El señor Elton era precisamente la persona elegida por Emma para conseguir que Harriet no pensara más en el joven granjero. Le parecía que iba a formar una magnífica pareja; sólo que una pareja demasiado evidente, natural y probable para que, para ella, tuviese demasiado mérito el planear su boda. Temía que no fuese algo que todos los demás debían pensar y predecir. Sin embargo, lo que no era probable era que a nadie más se le hubiese ocurrido antes que a ella, ya que la idea la había tenido la primera vez que Harriet fue a Hartfield. Cuanto más lo pensaba, más oportuna le parecía aquella reunión. La situación del señor Elton era la más favorable, ya que era un perfecto caballero y no tenía relación con gente inferior, y al propio tiempo no tenía familia que pudiese poner objeciones al dudoso nacimiento de Harriet. Podía ofrecer a su esposa un hogar confortable, y Emma suponía que también una posición económica decorosa; pues aunque la vicaría de Highbury no era muy grande, se sabía que poseía algunos bienes personales; y tenía muy buen concepto de él, considerándolo como un joven de buen_, carácter, juicio claro y respetabilidad, sin nada que enturbiase su comprensión o conocimiento de las cosas del mundo.

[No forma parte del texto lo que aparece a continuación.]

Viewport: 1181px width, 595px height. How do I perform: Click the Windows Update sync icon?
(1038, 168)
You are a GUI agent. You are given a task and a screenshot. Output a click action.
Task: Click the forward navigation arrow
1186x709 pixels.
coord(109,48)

Emma estaba satisfecha de que él considerase atractiva a Harriet, y confiaba que contando con que se encontraran frecuentemente en Hartfield, en principio aquello bastaba para interesar al señor Elton; y en cuanto a Harriet, no cabía apenas duda de que la idea de ser admirada por él tendría la influencia y la eficacia que tales circunstancias suelen tener. Y es que él era realmente un joven muy agradable, un joven que debía gustar a cualquier mujer que no fuera melindrosa. Se le consideraba como muy atractivo; su persona en general era muy admirada, aunque no por ella, ya que echaba de menos una distinción en sus facciones que le era imperdonable; pero la muchacha que sentía tanto agradecimiento porque un Robert Martin recorriese unas millas a caballo para llevarle unas nueces, bien podía ser conquistada por la admiración del señor Elton.
CAPÍTULO V
– No sé qué opinión tendrá usted, señora Weston -dijo el señor Knightley- acerca de la gran intimidad que hay entre Emma y Harriet Smith, pero a mi entender no es nada bueno.